He’s cooking: Vikings RB’s recipe is speed, strength, vision
By Brian Hall
EAGAN, Minn. (AP) — Tackling Dalvin Cook has been a challenge this season. The Minnesota Vikings running back has vaulted to the top of the league’s rushing list while leaving behind a trail of defenders who have either bounced off his 5-foot-10, 210-pound frame or simply been left in his wake.
How has Cook has made so many defenders miss? It’s due as much to his mind as his unusual blend of speed and strength.
“I just take a picture before I get the ball in my hands and kind of see what type of leverage he’s giving me,” Cook said. “Once I get it in my hands, it’s in the zone from there. I kind of put myself in place to break those tackles before I even get the ball in my hand. So I take a picture of how he’s trying to stop me and the way he’s trying to position his body, and I do the total opposite.”
The Vikings (7-3) have relied on a balanced offense to win five of their past six games heading into Sunday, when they host Denver. Cook leads the NFL in rushing yards and total yards from scrimmage, putting himself at least in the conversation about the MVP award.
This is the type of productivity the Vikings envisioned when they made Cook their second-round draft pick in 2017. Healthy now and enjoying a heavy workload to go with it, Cook has finally been able to show more than just flashes of his talent.
After totaling 183 yards in Sunday’s 28-24 win at Dallas, Cook now has a league-leading total of 1,415 yards. He leads the NFL with 991 rushing yards and is tied for second in total touchdowns with 10. He was named the NFC offensive player of the week on Wednesday.
“I see a guy that’s capable of hitting a home run every time he touches the ball,” said Broncos coach Vic Fangio, who faced Cook twice last season as Chicago’s defensive coordinator. “He runs harder than people realize. A lot of guys bounce off of him. He’s not just a fast, quick back. He’s a fast, elusive back that, when it comes time for contact, he breaks and runs through tackles. To me, he’s a complete back, plus he’s got over 400 yards in the passing game. He’s a big part of their offense.”

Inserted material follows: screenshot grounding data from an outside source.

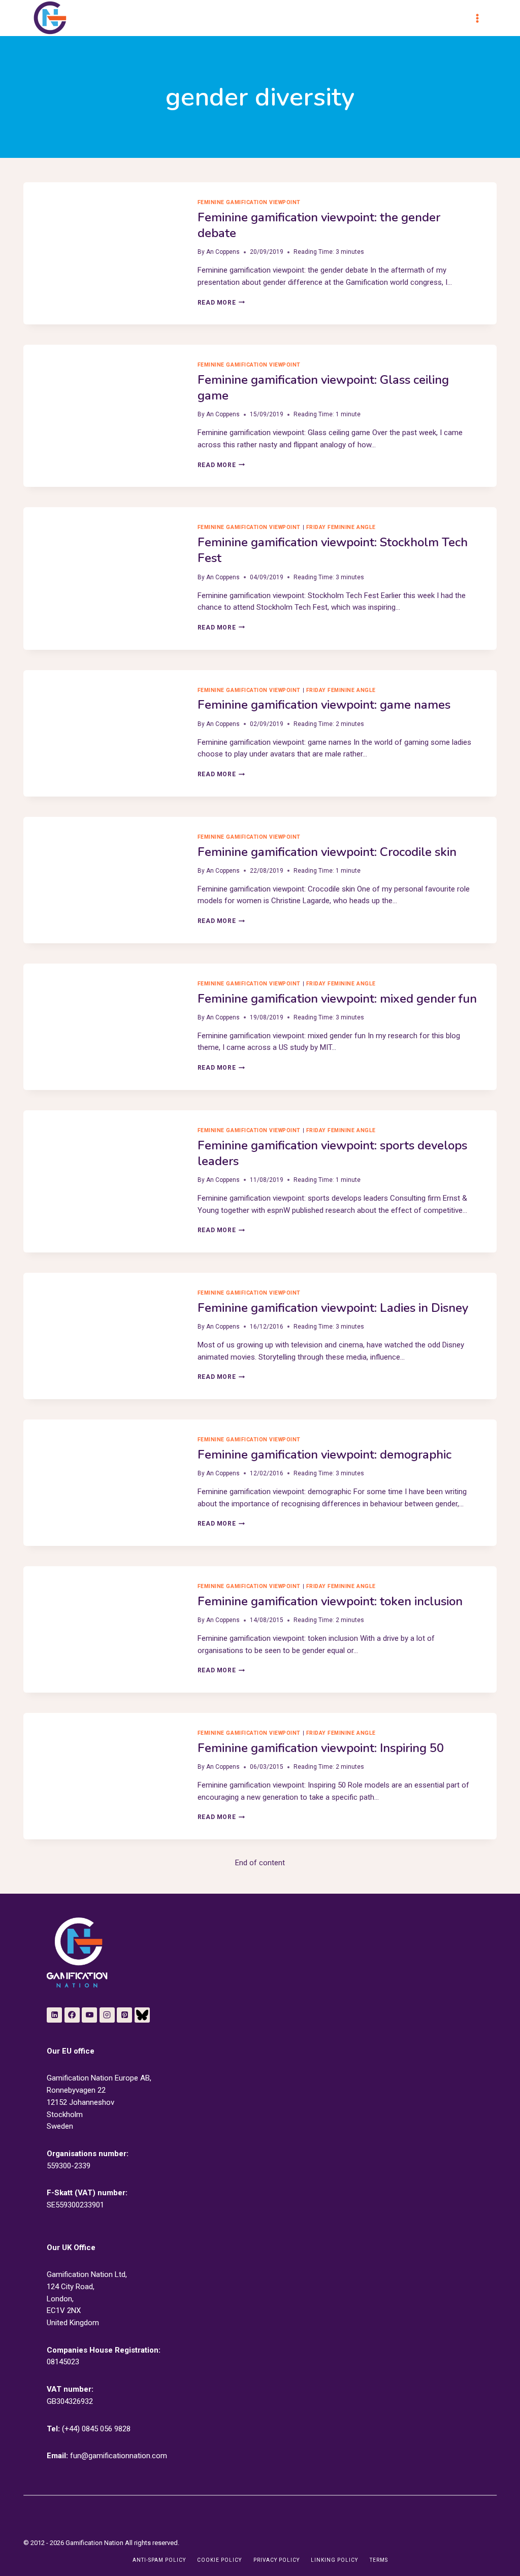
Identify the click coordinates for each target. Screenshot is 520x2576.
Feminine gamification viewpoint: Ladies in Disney (333, 1308)
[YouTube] (89, 2015)
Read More (221, 302)
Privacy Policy (276, 2560)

Cook has become one of only four players since 1948 to accumulate at least 950 rushing yards, 400 receiving yards and 10 rushing touchdowns through the first 10 games of the season. Todd Gurley (2018), LaDainian Tomlinson (2006) and Priest Holmes (2002) were the others. Tomlinson was the NFL MVP in 2006.
As Fangio noted, Cook has been the perfect fit for the system designed by former Broncos coach Gary Kubiak, who was hired by the Vikings as an adviser for offensive coordinator Kevin Stefanski. Since Stefanski took over the offense play calling in the third-to-last game of last season, Cook has a league-high 1,746 scrimmage yards, 1,239 rushing yards and 12 touchdowns in 13 games.
“It’s some of the stuff that I like running and some of the stuff that I was good at,” Cook said. “Just had to get my body physically and mentally ready for the challenge. Love the scheme and love everything we’re doing.”
After being limited to 15 games over his first two NFL seasons because of injuries, Cook has played in every game this year. He leads the league with 203 carries, and only five running backs have more than his 40 catches.
It’s not just the workload. According to SportRadar, he’s fourth in the NFL with 26 broken tackles and fourth with 543 rushing yards after contact.
“I always knew that he was a terrific runner,” Vikings coach Mike Zimmer said. “But I think the other two things, how hard he runs and that the first person typically doesn’t tackle him, has been really impressive. And then the other part is when he gets the ball in space, people can’t catch him. He just has that extra gear.”